Extracted information Block Start
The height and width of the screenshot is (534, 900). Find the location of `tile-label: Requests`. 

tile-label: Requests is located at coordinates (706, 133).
Extracted information Block End
Extracted information Block Start
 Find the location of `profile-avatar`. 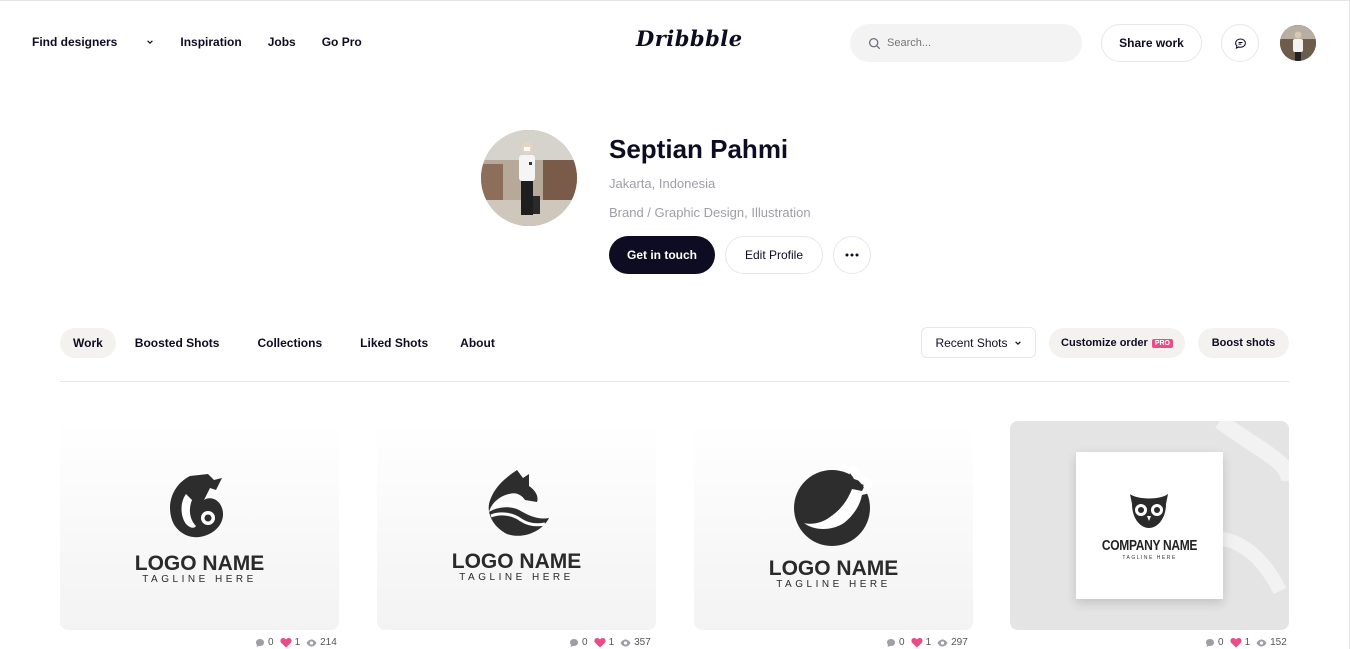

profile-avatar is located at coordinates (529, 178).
Extracted information Block End
Extracted information Block Start
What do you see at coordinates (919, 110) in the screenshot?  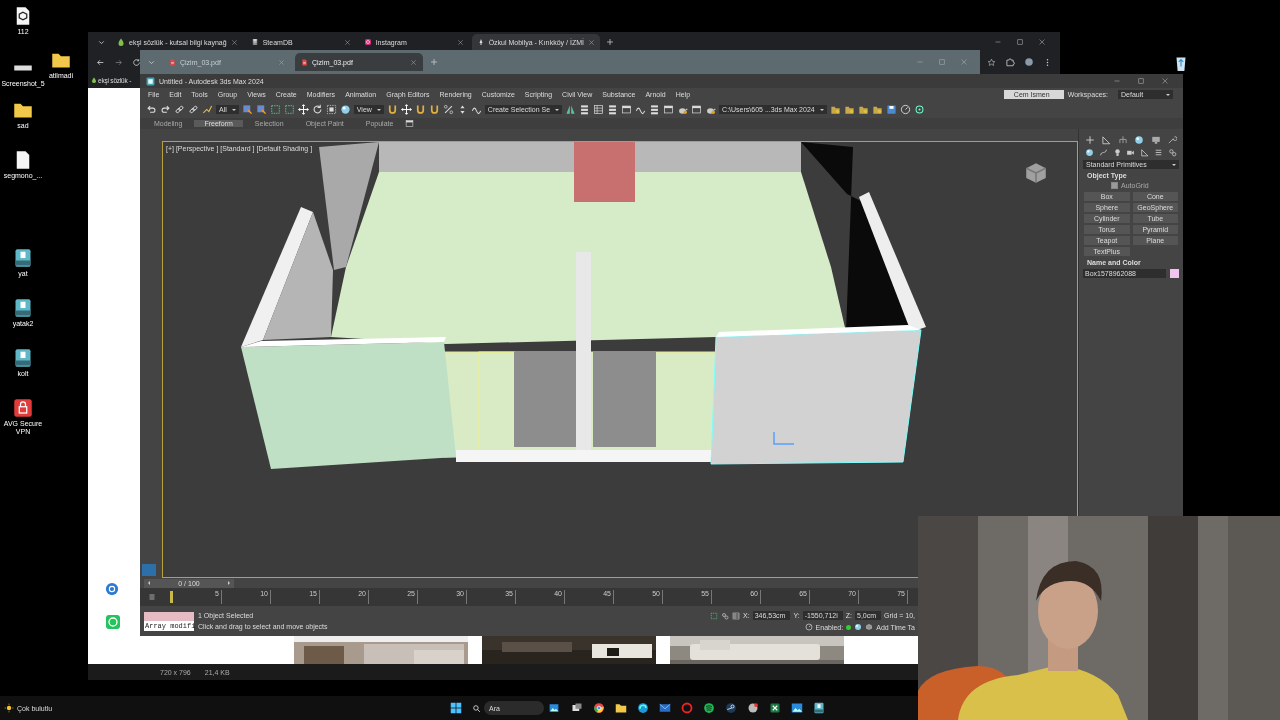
Extracted information Block End
● To do:
Turn everything from the line containing "The height and" down to the line containing "tile-label: Requests is" into a JSON list of strings, one string per line and no blank lines.

● Result for this exercise:
[
  "The height and width of the screenshot is (534, 900). Find the location of `tile-label: Requests`. ",
  "tile-label: Requests is located at coordinates (706, 133)."
]